Collected data
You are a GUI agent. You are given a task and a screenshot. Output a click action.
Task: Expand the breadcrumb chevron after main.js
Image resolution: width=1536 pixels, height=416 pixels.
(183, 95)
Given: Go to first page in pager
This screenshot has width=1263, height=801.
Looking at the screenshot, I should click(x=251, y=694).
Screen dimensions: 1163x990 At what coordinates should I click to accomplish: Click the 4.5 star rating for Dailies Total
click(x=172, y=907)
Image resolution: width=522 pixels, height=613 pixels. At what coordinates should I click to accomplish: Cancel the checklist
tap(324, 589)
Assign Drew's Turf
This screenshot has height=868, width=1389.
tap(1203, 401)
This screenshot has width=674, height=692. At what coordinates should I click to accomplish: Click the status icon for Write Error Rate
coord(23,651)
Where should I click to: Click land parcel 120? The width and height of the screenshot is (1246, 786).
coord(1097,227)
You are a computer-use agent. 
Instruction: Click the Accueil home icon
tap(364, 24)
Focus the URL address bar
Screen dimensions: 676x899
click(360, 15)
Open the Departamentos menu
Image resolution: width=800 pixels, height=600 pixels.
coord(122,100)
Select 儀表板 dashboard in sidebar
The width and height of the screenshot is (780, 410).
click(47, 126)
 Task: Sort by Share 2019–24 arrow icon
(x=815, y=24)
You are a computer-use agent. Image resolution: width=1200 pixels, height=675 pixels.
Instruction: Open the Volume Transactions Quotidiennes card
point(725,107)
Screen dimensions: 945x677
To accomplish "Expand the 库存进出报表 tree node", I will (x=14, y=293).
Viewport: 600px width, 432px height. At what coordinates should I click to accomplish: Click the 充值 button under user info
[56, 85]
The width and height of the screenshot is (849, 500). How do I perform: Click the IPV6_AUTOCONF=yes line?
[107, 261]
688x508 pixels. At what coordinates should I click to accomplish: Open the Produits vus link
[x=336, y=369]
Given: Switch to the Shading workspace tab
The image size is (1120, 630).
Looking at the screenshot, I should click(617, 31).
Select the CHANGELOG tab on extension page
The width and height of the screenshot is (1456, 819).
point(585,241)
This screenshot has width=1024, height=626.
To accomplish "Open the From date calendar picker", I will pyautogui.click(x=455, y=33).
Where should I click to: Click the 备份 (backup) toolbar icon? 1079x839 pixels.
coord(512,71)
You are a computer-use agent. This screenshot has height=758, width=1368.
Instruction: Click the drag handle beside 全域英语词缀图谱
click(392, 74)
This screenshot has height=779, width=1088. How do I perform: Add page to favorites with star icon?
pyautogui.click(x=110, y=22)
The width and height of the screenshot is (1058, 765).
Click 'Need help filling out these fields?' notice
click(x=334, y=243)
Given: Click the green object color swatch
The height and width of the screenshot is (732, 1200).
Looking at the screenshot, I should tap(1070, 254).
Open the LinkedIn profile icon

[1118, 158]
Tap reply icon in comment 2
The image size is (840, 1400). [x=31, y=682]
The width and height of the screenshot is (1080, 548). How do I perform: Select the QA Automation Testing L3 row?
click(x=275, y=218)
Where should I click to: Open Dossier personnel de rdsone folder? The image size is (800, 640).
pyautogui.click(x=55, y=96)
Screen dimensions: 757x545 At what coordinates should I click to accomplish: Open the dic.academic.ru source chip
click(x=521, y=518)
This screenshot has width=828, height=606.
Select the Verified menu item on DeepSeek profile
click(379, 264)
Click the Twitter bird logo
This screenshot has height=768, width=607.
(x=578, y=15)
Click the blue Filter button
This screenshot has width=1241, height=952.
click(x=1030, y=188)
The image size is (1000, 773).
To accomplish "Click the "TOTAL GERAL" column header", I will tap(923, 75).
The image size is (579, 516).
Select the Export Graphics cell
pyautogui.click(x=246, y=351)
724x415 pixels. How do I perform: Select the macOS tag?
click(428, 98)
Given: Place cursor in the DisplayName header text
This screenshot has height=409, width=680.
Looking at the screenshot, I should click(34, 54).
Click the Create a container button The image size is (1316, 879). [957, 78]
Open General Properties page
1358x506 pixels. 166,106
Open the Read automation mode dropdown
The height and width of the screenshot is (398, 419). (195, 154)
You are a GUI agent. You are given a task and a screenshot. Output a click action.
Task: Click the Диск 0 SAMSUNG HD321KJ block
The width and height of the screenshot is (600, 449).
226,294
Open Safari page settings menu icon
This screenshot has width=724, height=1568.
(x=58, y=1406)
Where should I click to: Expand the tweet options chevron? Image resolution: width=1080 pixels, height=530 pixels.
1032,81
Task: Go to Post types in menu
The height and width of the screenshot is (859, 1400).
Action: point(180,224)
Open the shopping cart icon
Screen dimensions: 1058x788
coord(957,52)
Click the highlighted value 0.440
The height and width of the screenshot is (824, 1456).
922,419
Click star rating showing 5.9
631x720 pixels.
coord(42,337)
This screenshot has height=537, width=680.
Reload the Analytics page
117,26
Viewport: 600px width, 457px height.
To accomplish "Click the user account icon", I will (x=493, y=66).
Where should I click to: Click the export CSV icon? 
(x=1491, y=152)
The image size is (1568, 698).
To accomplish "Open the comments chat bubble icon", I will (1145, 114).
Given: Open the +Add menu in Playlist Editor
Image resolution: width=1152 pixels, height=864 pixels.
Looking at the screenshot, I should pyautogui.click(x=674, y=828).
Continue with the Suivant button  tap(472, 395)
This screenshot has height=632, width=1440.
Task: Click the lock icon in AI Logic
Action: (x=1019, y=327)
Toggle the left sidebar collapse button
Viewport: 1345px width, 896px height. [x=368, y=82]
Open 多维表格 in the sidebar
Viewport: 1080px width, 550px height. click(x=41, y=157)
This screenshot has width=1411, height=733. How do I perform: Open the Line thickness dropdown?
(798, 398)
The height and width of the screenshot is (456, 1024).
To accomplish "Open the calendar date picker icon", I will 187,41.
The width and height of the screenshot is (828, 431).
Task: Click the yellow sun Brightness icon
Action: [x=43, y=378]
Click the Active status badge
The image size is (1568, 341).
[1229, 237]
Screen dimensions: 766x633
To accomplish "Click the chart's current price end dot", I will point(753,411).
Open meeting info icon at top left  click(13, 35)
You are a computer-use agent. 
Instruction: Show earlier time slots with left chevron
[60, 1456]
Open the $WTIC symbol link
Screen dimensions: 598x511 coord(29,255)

■ **Problem**: Please find all lines of the entries that hold the string "header" and copy them.

■ **Answer to this task**:
To accomplish "Click the "TOTAL GERAL" column header", I will tap(923, 75).
Given: Place cursor in the DisplayName header text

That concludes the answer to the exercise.